TASK:
Leave out the images; return the rest of the data exactly.

Dataset entries:
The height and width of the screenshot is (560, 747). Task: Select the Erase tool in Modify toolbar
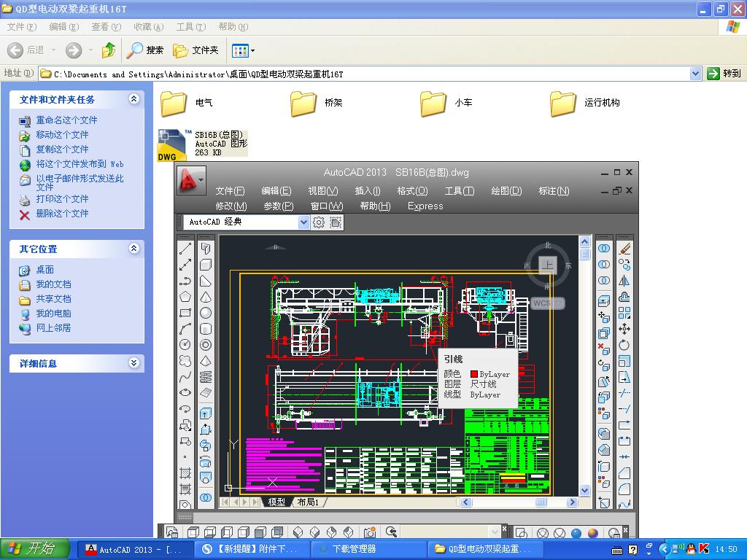(624, 249)
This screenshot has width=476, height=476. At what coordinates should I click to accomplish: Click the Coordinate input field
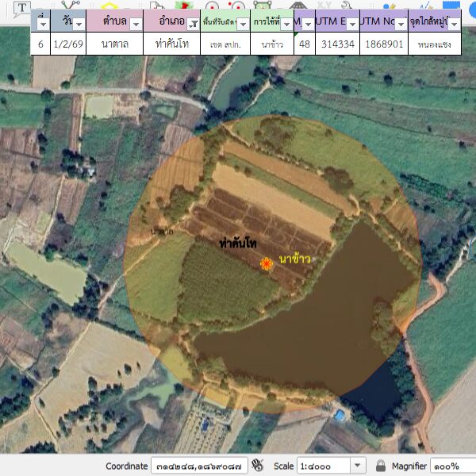pos(198,466)
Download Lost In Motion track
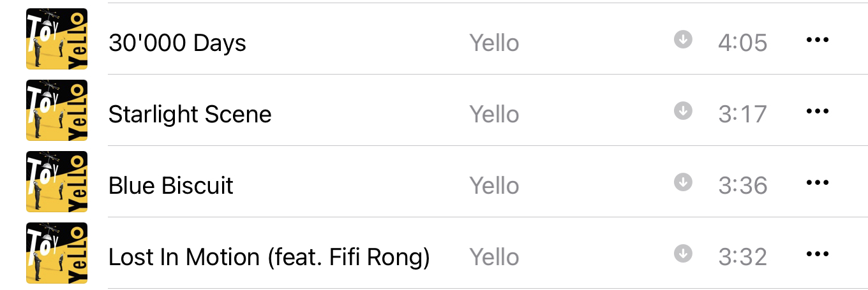 [x=683, y=254]
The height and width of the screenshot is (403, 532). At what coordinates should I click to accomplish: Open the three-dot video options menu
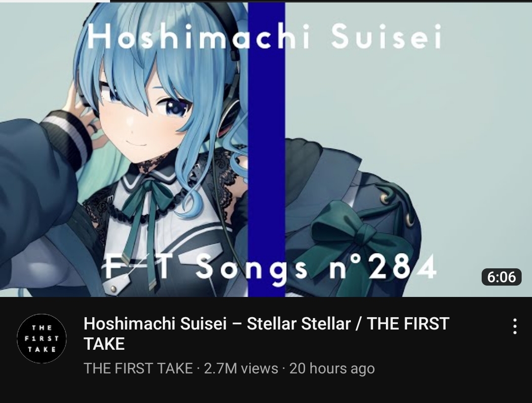(515, 326)
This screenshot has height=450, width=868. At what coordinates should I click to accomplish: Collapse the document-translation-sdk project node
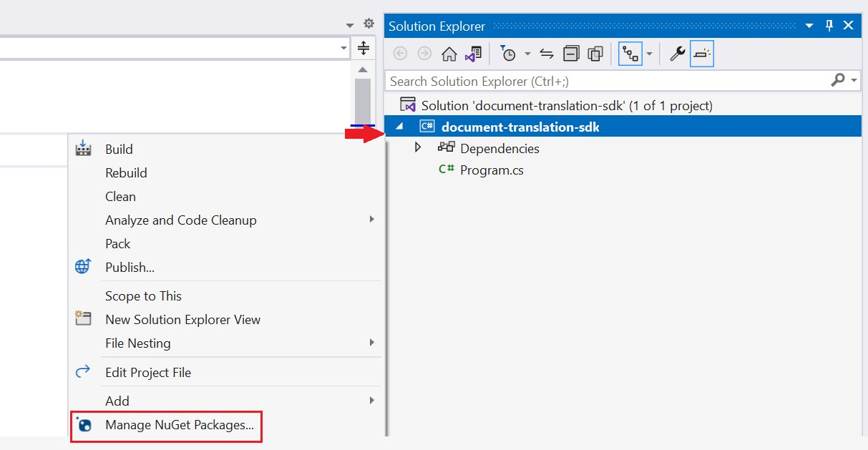click(399, 126)
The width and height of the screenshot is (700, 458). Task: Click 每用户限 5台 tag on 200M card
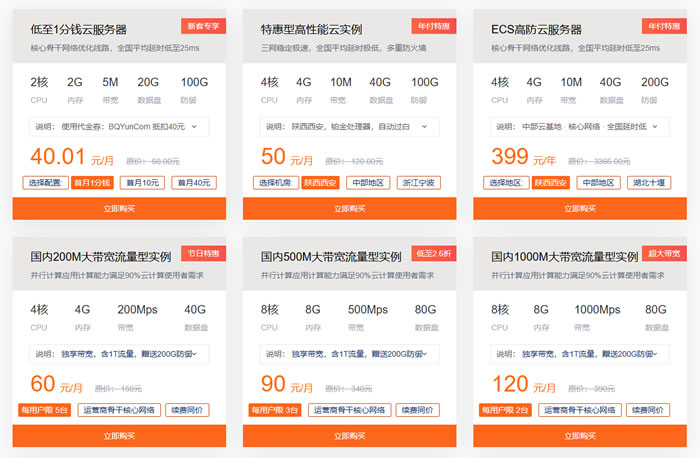44,410
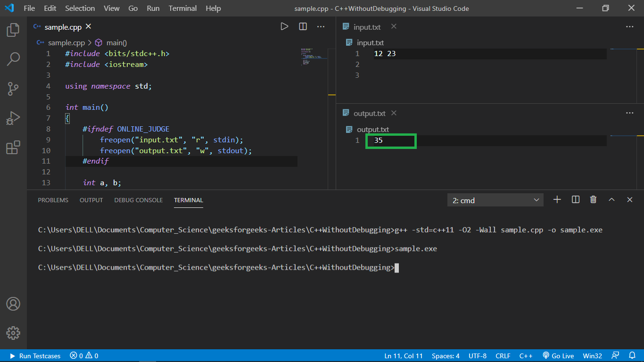Toggle maximized terminal panel size
Image resolution: width=644 pixels, height=362 pixels.
click(611, 200)

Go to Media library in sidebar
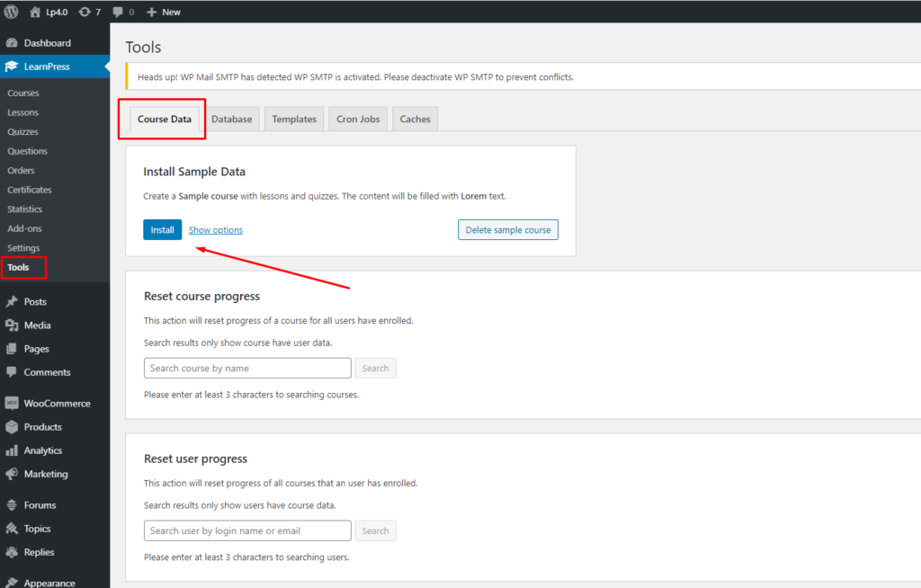point(37,325)
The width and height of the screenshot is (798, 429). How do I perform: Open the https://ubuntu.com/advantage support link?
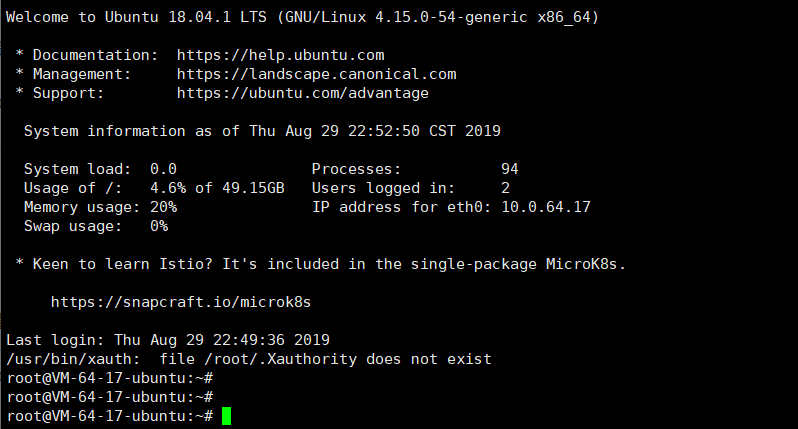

YOUR RESPONSE:
The height and width of the screenshot is (560, 747). Task: Select the Erase tool in Modify toolbar
(624, 249)
This screenshot has width=476, height=476. At what coordinates should I click to accomplish: Click the Coordinate input field
pos(198,466)
Download Lost In Motion track
 [x=683, y=254]
The height and width of the screenshot is (403, 532). At what coordinates should I click to accomplish: Open the three-dot video options menu
(515, 326)
This screenshot has height=450, width=868. At what coordinates should I click to accomplish: Collapse the document-translation-sdk project node
click(399, 126)
The width and height of the screenshot is (700, 458). Task: Click 每用户限 5台 tag on 200M card
44,410
Toggle maximized terminal panel size
Image resolution: width=644 pixels, height=362 pixels.
click(611, 200)

Go to Media library in sidebar
point(37,325)
The width and height of the screenshot is (798, 429). How do I perform: Open the https://ubuntu.com/advantage support link?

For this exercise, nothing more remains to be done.